The Act of Seeing with One's Own Eyes is a 1971 American film by Stan Brakhage. Its title is based on the literal translation of the term autopsy. The film documented the highly graphic autopsy procedures used by forensic pathologists, such as the removal of organs and the embalming process.

The film is part of Brakhage's "Pittsburgh trilogy", a trio of documentary films Brakhage made about the city's institutions in 1971. The other two films are entitled Eyes and Deus Ex. These documentaries are about the police force and a hospital, respectively. American critic Jonathan Rosenbaum referred to The Act of Seeing with One's Own Eyes as "one of the most direct confrontations with death ever recorded on film."

== Production ==
Brakhage shot the documentary using 16-millimetre film without synchronized sound during a visit to a morgue in Pittsburgh. Brakhage used a number of different film stocks in the shooting process.

== Recognition ==
This film has been described as a study in observation and immersion, with one critic deeming Brakhage as a "documentarian of subjectivity", who uses film techniques to "(give) form to his eyesight." This critic argues that the film's primary aim is to "sensitize each viewer to his own subjectivity".

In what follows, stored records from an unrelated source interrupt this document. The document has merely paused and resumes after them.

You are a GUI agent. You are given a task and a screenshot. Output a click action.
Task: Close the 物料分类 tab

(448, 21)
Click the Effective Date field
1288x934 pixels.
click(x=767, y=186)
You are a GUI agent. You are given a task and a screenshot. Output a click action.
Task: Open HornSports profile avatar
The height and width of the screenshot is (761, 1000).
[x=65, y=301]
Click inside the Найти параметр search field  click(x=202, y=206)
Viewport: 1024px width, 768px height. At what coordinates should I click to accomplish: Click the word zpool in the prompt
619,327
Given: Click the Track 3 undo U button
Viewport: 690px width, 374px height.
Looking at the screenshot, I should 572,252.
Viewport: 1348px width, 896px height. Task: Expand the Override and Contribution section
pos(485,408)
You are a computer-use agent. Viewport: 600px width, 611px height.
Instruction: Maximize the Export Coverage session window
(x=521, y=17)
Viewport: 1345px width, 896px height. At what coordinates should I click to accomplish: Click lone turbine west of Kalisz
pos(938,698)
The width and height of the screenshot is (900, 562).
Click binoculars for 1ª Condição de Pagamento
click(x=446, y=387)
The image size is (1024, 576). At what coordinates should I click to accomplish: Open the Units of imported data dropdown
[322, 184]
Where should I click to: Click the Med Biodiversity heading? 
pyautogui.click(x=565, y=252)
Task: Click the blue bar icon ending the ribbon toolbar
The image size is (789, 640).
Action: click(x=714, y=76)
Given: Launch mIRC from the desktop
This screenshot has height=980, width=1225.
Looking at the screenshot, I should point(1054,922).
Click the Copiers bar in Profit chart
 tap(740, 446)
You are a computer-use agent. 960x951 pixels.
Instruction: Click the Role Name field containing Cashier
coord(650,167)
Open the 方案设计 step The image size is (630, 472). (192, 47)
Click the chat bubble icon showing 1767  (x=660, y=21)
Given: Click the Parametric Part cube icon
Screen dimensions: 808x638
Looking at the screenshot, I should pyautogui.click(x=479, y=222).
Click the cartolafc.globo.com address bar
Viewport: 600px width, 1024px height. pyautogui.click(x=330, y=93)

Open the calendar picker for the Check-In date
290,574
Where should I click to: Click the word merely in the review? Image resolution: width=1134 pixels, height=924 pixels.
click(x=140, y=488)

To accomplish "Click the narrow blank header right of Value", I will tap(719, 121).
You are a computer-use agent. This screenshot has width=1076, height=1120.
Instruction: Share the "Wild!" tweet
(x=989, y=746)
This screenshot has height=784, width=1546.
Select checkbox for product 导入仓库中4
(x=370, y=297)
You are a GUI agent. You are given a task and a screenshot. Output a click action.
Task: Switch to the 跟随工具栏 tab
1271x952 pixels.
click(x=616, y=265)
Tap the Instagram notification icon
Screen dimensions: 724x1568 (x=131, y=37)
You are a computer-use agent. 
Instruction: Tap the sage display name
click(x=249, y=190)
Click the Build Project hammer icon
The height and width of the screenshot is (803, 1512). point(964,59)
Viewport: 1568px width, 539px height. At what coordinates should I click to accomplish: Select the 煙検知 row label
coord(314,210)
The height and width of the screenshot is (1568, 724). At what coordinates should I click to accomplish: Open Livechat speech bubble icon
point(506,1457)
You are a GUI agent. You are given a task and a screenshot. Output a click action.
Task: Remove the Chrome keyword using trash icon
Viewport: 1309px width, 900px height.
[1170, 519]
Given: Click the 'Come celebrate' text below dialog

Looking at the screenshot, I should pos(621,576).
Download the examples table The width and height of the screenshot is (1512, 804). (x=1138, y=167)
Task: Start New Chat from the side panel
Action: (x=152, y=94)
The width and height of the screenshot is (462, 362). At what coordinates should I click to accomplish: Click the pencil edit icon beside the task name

Some critics argued that the silent film style enables viewers to form their own interpretations and judgment on the subject matter. Film critic Fred Camper described the film as "a curious, admittedly creepy, study of the varieties of light reflected off of skin, with luminous fluid appearing to dance with the camera". In a Senses of Cinema profile of Brakhage, film-maker and curator Brian Frye wrote, "The key image of The Act of Seeing With One's Own Eyes is quite likely the bluntest statement on the human condition ever filmed. In the course of an autopsy, the skin around the scalp is slit with a scalpel, and in preparation for exposing and examining the brain, the face of each cadaver is literally peeled off, like a mask, revealing the raw meat beneath. That image, once seen, will never leave you." Martin Smith describes the film as an act of mortality salience, a reminder of the inevitability of death and the joy of being alive. These critiques highlight the shocking, innovative and humane nature of the film.

The Academy Film Archive preserved all three films in 2010.